Equifax fined $13.4 million following data breach

Credit bureau company, Equifax, has been fined US$13.4 million by The Financial Conduct Authority (FCA), a UK financial watchdog, following its involvement in “one of the largest” data breaches ever. 

This cyber security incident took place in 2017 and saw Equifax’s US-based parent company, Equifax Inc., suffer a data breach that saw the personal data of up to 147.9 million customers accessed by malicious actors during the hack. The FCA also revealed that, as this data was stored in company servers in the US, the hack also exposed the personal data of 13.8 million UK customers. 

The data accessed during the hack included Equifax membership login details, customer names, dates of birth, partial credit card details and addresses. 

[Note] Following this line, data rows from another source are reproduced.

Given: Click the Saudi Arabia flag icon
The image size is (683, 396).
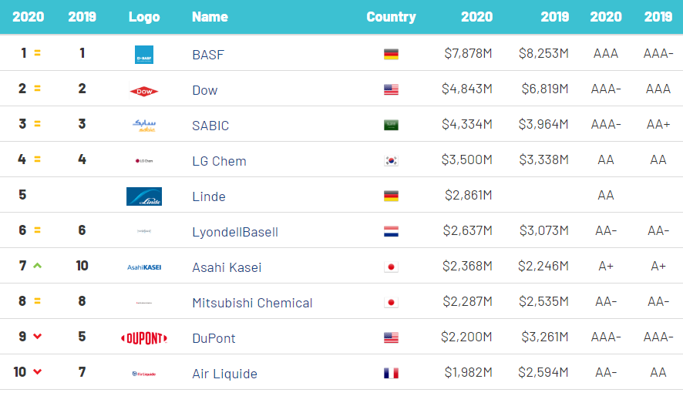Looking at the screenshot, I should [x=391, y=126].
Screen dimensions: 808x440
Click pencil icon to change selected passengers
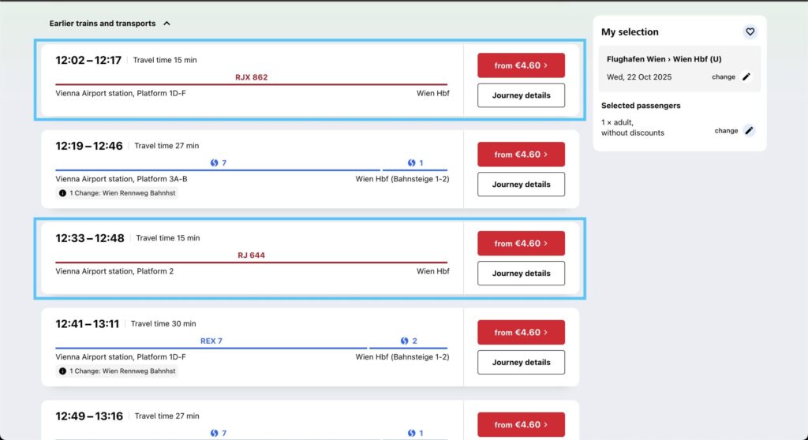[749, 131]
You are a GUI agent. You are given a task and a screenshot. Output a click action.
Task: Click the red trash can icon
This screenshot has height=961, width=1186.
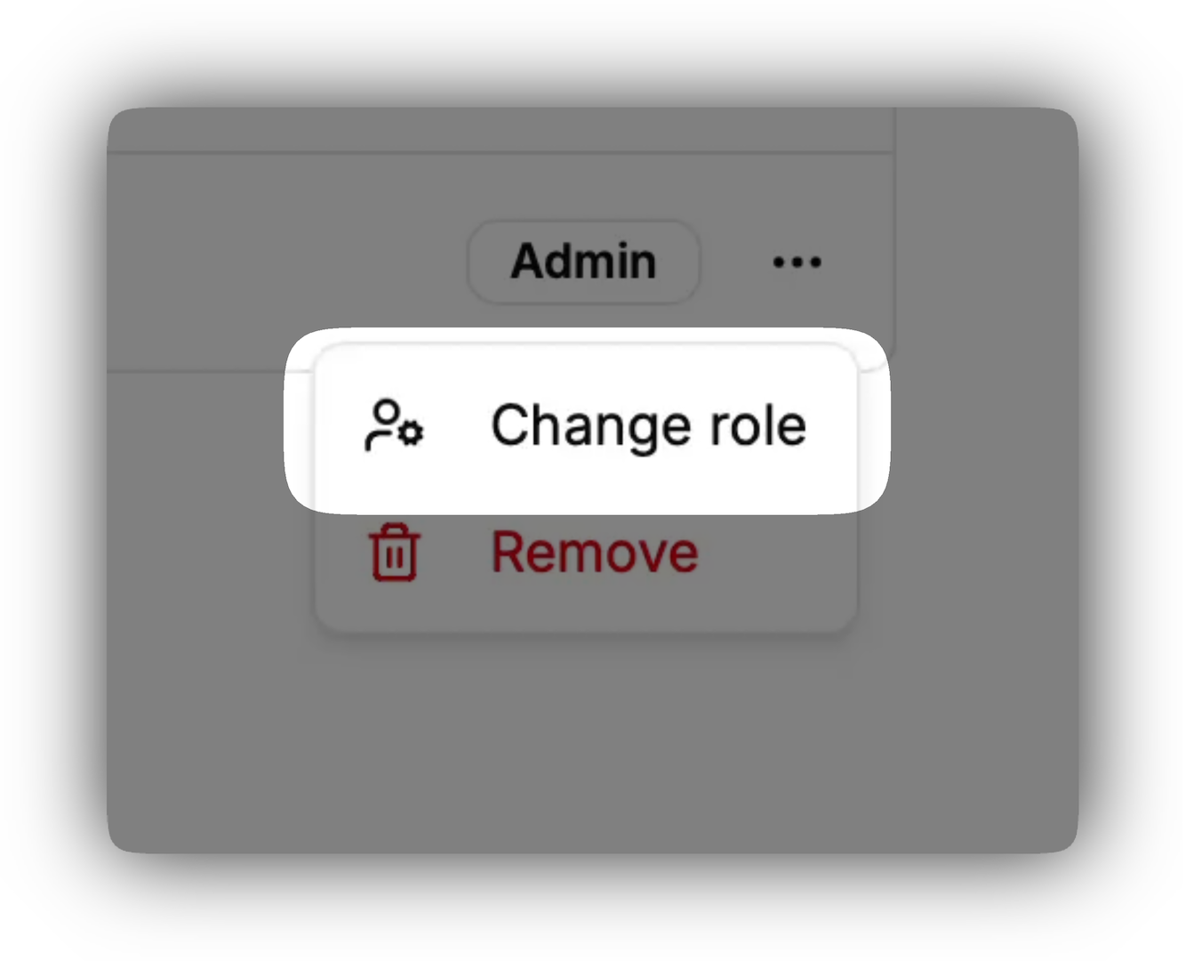394,553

According the FCA, the cyber attack and subsequent data breach was “entirely preventable” and exposed UK customers to financial crime.  
“There were known weaknesses in Equifax Inc’s data security systems and Equifax failed to take appropriate action in response to protect UK customer data,” the FCA explained. 

The authority also noted that the UK arm of Equifax was not made aware that malicious actors had been accessed during the hack until six weeks after the cyber security incident was discovered by Equifax Inc. 

The company was fined $60,727 by the British Information Commissioner’s Office (ICO) relating to the data breach in 2018. 

On October 13th, Equifax stated that it had fully cooperated with the FCA during the investigation, which has been extensive. The FCA also said that the fine levelled at Equifax Inc had been reduced following the company’s agreement to cooperate with the watchdog and resolve the cyber attack.

Patricio Remon, president for Europe at Equifax, said that since the cyber attack against Equifax in 2017, the company has “invested over $1.5 billion in a security and technology transformation”. Remon also said that “few companies have invested more time and resources than Equifax to ensure that consumers’ information is protected”.